§ ACTIVITY: Please count the lines in the listing below where the word "bookmark" appears. Give the number only.

Top of SUPPLIED INFORMATION

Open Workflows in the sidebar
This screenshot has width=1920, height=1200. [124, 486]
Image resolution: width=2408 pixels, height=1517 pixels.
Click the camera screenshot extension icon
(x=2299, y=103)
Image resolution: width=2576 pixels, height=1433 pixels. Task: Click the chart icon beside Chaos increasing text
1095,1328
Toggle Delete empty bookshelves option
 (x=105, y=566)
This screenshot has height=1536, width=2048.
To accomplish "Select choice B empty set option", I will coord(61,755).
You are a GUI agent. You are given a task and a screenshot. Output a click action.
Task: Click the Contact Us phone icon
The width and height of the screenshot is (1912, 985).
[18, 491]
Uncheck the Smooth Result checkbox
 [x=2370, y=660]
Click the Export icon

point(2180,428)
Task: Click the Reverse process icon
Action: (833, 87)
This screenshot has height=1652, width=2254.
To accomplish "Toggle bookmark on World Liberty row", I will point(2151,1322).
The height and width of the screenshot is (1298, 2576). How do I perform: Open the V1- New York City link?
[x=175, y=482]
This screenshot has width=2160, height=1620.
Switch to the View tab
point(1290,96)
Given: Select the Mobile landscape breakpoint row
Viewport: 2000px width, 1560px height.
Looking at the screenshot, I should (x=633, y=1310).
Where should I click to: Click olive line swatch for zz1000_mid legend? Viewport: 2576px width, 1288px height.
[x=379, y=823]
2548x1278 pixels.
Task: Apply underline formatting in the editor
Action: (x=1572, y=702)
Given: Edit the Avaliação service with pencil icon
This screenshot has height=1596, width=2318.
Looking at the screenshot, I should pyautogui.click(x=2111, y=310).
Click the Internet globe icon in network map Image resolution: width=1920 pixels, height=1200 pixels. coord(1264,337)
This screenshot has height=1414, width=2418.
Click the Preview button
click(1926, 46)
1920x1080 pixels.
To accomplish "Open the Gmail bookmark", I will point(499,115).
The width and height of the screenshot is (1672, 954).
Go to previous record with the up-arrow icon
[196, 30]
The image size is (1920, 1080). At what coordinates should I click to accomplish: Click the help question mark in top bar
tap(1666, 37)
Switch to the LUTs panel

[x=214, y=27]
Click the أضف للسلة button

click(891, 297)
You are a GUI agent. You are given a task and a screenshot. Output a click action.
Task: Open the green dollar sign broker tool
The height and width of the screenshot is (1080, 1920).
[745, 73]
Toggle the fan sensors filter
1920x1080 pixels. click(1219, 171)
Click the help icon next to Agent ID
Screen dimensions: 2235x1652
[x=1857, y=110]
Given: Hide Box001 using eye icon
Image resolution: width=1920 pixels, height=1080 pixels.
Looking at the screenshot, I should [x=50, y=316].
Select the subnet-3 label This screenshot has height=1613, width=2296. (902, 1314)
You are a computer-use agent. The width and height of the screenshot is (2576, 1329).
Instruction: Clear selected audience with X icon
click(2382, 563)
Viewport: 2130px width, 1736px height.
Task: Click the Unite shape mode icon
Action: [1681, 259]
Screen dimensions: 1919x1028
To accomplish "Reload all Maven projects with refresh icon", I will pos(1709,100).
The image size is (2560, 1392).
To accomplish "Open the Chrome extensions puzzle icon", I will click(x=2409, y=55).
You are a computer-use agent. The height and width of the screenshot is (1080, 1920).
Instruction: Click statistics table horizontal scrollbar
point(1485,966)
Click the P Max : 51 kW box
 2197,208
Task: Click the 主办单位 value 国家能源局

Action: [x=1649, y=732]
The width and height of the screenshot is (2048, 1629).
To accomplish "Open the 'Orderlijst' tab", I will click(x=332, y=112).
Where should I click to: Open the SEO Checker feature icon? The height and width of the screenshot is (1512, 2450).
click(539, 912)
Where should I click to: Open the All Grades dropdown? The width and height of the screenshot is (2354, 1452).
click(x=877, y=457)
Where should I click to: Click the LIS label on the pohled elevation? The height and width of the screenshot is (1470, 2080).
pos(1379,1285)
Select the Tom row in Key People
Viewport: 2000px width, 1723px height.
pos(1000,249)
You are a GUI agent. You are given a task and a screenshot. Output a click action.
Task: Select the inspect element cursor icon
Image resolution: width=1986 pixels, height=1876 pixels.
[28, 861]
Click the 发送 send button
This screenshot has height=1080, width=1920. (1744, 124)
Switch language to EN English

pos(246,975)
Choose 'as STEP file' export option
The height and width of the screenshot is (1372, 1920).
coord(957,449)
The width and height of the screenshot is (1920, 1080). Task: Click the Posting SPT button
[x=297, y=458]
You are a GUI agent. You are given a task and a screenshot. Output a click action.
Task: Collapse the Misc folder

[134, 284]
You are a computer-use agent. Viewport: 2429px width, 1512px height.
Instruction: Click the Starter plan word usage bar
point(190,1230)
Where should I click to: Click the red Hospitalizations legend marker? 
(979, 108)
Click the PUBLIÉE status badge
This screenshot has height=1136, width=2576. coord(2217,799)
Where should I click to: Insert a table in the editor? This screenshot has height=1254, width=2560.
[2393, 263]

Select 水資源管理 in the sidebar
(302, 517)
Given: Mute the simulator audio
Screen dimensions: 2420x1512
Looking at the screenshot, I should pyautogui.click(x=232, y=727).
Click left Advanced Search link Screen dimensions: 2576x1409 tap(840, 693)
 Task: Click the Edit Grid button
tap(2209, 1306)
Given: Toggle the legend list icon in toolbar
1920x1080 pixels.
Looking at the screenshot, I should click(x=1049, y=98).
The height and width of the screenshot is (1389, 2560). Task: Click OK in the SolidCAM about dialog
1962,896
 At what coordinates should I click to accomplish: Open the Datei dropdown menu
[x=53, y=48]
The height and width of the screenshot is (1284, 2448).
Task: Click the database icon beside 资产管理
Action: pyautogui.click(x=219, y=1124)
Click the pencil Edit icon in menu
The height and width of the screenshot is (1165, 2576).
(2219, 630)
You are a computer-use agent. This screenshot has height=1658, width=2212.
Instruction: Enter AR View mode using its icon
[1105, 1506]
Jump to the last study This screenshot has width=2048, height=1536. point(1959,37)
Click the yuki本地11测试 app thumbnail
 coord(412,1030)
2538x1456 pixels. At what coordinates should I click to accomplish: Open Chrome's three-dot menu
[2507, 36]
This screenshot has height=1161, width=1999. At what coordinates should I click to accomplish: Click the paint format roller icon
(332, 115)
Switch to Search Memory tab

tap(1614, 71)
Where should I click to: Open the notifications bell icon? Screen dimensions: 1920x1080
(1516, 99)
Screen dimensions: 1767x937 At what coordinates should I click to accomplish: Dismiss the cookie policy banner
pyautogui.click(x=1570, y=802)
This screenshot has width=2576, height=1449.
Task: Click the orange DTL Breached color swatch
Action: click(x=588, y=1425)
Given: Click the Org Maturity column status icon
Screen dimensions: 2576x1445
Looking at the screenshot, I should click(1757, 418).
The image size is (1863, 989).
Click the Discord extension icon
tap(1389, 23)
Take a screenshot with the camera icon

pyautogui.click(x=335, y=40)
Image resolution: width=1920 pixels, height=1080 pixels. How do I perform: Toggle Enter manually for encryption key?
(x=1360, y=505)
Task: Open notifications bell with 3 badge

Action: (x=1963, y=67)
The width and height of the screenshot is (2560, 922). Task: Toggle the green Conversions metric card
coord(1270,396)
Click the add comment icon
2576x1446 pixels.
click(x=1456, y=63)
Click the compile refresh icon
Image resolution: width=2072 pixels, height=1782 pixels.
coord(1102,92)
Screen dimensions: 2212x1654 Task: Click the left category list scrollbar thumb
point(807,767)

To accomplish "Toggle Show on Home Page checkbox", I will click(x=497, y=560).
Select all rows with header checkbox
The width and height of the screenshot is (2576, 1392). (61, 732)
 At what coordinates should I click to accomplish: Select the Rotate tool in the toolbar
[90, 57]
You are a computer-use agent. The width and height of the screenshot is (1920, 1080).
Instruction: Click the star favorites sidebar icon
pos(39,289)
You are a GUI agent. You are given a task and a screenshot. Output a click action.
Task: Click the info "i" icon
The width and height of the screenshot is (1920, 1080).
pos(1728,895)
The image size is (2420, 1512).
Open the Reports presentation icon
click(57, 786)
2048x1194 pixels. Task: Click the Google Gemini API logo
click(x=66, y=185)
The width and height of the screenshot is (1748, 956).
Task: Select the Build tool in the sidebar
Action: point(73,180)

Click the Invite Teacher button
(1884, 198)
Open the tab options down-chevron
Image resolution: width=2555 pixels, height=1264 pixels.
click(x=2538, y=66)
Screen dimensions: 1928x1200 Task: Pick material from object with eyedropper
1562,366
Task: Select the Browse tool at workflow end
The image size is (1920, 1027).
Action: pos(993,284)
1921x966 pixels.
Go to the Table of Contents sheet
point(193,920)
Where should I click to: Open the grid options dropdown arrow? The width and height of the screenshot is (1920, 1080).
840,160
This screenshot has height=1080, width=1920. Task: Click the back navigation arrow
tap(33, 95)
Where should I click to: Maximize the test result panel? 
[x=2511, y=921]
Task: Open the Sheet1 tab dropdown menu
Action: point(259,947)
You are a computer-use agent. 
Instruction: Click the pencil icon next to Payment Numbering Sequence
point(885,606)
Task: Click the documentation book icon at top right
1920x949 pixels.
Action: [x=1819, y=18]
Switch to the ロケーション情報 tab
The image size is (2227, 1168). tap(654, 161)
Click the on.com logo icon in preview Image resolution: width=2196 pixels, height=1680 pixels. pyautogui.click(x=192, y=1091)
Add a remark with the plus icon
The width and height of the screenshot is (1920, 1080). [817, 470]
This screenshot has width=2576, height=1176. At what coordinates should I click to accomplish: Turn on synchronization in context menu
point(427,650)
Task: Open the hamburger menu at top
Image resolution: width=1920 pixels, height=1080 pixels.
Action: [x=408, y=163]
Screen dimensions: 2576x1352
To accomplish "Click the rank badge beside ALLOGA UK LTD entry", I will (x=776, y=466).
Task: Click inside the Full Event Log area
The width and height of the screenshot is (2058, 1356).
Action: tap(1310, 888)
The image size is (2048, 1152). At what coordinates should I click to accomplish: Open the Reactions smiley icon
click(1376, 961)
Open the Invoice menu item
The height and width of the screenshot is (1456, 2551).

Bottom of SUPPLIED INFORMATION

§ WRITTEN RESPONSE: 2